### Directions for this task
An exact reproduction of the records is required, with all images left out.

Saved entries

:::::

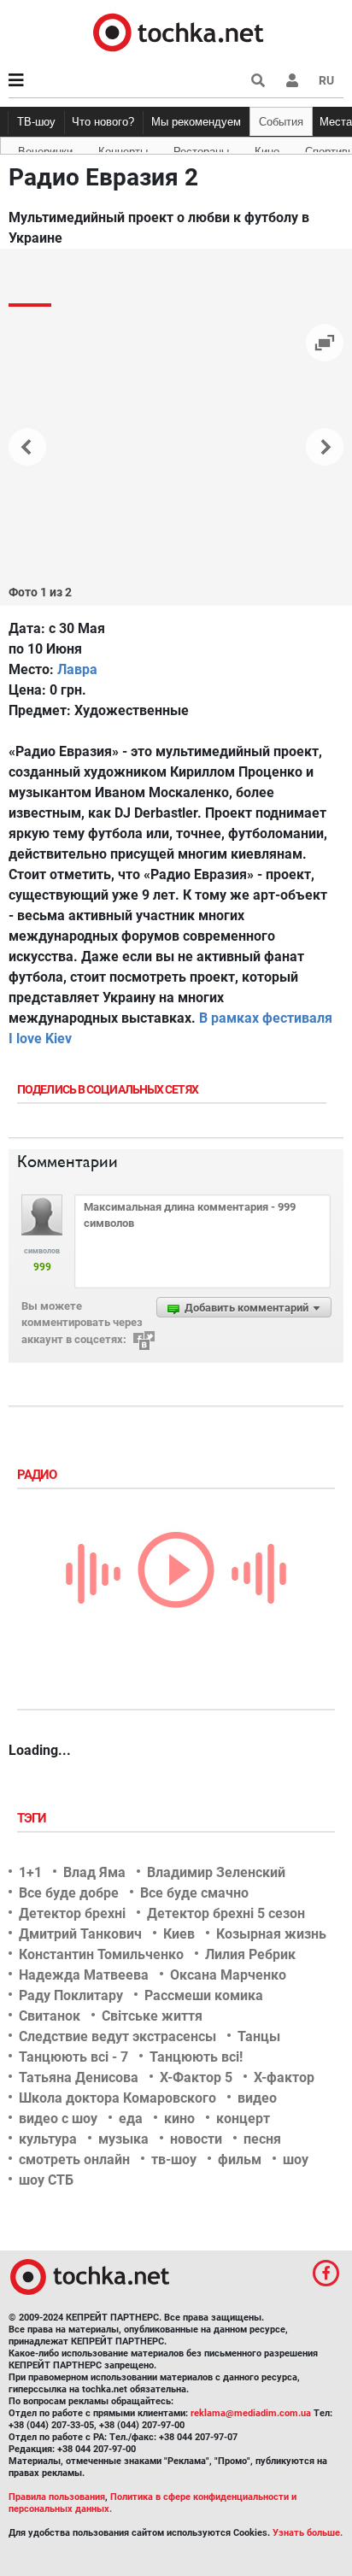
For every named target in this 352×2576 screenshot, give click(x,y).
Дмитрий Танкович (80, 1934)
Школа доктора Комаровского (117, 2098)
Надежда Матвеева (84, 1975)
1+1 (30, 1872)
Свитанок (49, 2016)
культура (48, 2139)
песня (262, 2139)
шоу (295, 2159)
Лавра (77, 669)
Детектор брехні (72, 1913)
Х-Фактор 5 (196, 2077)
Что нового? (103, 121)
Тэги (33, 1818)
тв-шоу (174, 2159)
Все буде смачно (194, 1893)
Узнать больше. (308, 2532)
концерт (243, 2118)
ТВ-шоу (36, 121)
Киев (179, 1934)
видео (257, 2098)
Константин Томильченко (101, 1954)
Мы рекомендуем (196, 121)
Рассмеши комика (203, 1995)
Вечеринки (45, 148)
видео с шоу (58, 2118)
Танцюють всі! (196, 2057)
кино (179, 2118)
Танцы (259, 2036)
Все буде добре (69, 1893)
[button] (292, 80)
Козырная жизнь (271, 1934)
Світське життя (152, 2016)
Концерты (123, 148)
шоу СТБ (46, 2180)
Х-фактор (284, 2077)
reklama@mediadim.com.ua (251, 2413)
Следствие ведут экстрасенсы (117, 2036)
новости (196, 2139)
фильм (239, 2159)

:::::

### Exercise response
For every named target in this 352×2576 screenshot, give click(x,y).
Дмитрий Танкович (80, 1934)
Школа доктора Комаровского (117, 2098)
Надежда Матвеева (84, 1975)
1+1 (30, 1872)
Свитанок (49, 2016)
культура (48, 2139)
песня (262, 2139)
шоу (295, 2159)
Лавра (77, 669)
Детектор брехні (72, 1913)
Х-Фактор 5 (196, 2077)
Что нового? (103, 121)
Тэги (33, 1818)
тв-шоу (174, 2159)
Все буде смачно (194, 1893)
Узнать больше. (308, 2532)
концерт (243, 2118)
ТВ-шоу (36, 121)
Киев (179, 1934)
видео (257, 2098)
Константин Томильченко (101, 1954)
Мы рекомендуем (196, 121)
Рассмеши комика (203, 1995)
Вечеринки (45, 148)
видео с шоу (58, 2118)
Танцюють всі! (196, 2057)
кино (179, 2118)
Танцы (259, 2036)
Все буде добре (69, 1893)
[button] (292, 80)
Козырная жизнь (271, 1934)
Світське життя (152, 2016)
Концерты (123, 148)
шоу СТБ (46, 2180)
Х-фактор (284, 2077)
reklama@mediadim.com.ua (251, 2413)
Следствие ведут экстрасенсы (117, 2036)
новости (196, 2139)
фильм (239, 2159)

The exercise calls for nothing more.